* **YOUR ASSIGNMENT**: Every line from the first in the listing below to the line containing "The width and height of the screenshot is (868, 459)." is to be repeated exactly, and no line past it.

[MATERIAL FOR THIS TASK — start]

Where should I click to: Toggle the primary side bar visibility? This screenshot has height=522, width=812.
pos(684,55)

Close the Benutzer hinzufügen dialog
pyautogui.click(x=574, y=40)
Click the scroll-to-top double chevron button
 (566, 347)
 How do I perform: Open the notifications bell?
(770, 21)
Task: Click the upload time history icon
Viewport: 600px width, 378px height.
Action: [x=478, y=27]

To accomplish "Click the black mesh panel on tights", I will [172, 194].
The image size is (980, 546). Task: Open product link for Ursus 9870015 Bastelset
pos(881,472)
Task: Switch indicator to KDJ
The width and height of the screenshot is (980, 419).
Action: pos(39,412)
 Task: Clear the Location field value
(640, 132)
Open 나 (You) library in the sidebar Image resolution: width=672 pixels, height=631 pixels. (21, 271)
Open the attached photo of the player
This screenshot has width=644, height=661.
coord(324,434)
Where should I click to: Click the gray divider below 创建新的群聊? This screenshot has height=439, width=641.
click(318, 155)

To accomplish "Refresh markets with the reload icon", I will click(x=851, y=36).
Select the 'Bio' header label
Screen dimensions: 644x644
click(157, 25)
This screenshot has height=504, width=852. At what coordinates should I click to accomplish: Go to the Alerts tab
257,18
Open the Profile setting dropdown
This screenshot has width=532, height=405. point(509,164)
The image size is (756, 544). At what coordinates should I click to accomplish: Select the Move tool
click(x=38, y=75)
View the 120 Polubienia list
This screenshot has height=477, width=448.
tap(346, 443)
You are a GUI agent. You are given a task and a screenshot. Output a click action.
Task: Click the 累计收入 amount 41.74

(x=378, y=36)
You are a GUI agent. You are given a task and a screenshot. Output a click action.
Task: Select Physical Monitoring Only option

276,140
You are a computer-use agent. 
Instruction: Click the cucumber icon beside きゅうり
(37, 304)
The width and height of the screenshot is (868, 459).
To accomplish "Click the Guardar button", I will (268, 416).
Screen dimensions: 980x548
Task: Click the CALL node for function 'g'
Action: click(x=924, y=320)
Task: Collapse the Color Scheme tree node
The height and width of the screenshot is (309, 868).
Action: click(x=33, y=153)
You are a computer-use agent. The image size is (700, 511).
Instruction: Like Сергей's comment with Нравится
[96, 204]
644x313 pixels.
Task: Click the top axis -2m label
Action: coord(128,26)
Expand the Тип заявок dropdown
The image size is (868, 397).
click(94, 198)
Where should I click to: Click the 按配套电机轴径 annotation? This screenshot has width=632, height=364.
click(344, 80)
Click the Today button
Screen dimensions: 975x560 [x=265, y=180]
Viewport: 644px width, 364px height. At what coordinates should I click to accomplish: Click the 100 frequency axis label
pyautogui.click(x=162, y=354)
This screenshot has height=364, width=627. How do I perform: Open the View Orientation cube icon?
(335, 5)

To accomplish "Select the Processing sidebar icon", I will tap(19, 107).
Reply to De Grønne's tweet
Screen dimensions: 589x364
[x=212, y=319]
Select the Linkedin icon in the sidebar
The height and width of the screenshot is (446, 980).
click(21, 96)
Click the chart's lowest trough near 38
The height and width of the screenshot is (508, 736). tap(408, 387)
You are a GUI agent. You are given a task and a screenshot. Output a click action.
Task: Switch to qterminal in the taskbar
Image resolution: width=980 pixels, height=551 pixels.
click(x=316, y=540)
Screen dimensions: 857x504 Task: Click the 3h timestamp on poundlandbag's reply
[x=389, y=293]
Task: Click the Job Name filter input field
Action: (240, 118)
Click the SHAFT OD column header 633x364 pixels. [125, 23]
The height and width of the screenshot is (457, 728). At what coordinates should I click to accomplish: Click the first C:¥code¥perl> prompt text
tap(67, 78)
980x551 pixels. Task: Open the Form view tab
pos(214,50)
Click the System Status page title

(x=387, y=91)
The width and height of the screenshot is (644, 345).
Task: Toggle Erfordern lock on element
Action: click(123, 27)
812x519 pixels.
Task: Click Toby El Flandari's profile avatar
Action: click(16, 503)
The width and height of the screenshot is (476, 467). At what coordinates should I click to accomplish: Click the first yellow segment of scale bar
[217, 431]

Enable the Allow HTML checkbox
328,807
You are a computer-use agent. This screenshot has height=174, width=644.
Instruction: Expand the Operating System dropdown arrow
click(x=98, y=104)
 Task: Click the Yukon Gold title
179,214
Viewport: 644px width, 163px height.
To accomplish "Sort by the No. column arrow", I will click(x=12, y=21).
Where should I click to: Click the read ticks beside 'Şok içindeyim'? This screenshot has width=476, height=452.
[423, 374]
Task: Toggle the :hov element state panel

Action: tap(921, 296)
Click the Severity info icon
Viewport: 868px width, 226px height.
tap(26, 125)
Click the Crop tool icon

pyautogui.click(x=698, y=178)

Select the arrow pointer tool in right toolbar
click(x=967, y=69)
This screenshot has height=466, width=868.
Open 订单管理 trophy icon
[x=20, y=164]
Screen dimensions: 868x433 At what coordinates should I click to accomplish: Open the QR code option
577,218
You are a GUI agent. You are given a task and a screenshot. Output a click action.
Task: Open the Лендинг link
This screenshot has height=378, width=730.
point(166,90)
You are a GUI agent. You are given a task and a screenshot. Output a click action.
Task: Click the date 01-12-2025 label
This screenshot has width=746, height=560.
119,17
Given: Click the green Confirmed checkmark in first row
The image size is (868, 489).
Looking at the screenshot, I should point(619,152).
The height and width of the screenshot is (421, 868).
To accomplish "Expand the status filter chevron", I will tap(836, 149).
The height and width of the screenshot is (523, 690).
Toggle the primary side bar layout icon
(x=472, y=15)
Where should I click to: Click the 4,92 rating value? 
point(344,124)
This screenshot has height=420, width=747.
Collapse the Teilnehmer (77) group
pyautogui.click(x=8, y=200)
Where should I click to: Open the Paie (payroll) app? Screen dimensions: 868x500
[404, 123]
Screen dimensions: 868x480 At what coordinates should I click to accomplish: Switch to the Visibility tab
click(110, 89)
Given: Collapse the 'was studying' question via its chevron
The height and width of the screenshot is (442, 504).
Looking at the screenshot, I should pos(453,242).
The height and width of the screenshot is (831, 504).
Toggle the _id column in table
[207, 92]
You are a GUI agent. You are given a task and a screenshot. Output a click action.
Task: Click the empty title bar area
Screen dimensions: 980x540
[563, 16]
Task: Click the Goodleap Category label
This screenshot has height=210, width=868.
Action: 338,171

[MATERIAL FOR THIS TASK — finish]

* **RESPONSE BOX**:
Where should I click to: Toggle the primary side bar visibility? This screenshot has height=522, width=812.
pos(684,55)

Close the Benutzer hinzufügen dialog
pyautogui.click(x=574, y=40)
Click the scroll-to-top double chevron button
 (566, 347)
 How do I perform: Open the notifications bell?
(770, 21)
Task: Click the upload time history icon
Viewport: 600px width, 378px height.
Action: [x=478, y=27]

To accomplish "Click the black mesh panel on tights", I will [172, 194].
The image size is (980, 546). Task: Open product link for Ursus 9870015 Bastelset
pos(881,472)
Task: Switch indicator to KDJ
The width and height of the screenshot is (980, 419).
Action: pos(39,412)
 Task: Clear the Location field value
(640, 132)
Open 나 (You) library in the sidebar Image resolution: width=672 pixels, height=631 pixels. (21, 271)
Open the attached photo of the player
This screenshot has width=644, height=661.
coord(324,434)
Where should I click to: Click the gray divider below 创建新的群聊? This screenshot has height=439, width=641.
click(318, 155)

To accomplish "Refresh markets with the reload icon", I will click(x=851, y=36).
Select the 'Bio' header label
Screen dimensions: 644x644
click(157, 25)
This screenshot has height=504, width=852. At what coordinates should I click to accomplish: Go to the Alerts tab
257,18
Open the Profile setting dropdown
This screenshot has width=532, height=405. point(509,164)
The image size is (756, 544). At what coordinates should I click to accomplish: Select the Move tool
click(x=38, y=75)
View the 120 Polubienia list
This screenshot has height=477, width=448.
tap(346, 443)
You are a GUI agent. You are given a task and a screenshot. Output a click action.
Task: Click the 累计收入 amount 41.74

(x=378, y=36)
You are a GUI agent. You are given a task and a screenshot. Output a click action.
Task: Select Physical Monitoring Only option

276,140
You are a computer-use agent. 
Instruction: Click the cucumber icon beside きゅうり
(37, 304)
The width and height of the screenshot is (868, 459).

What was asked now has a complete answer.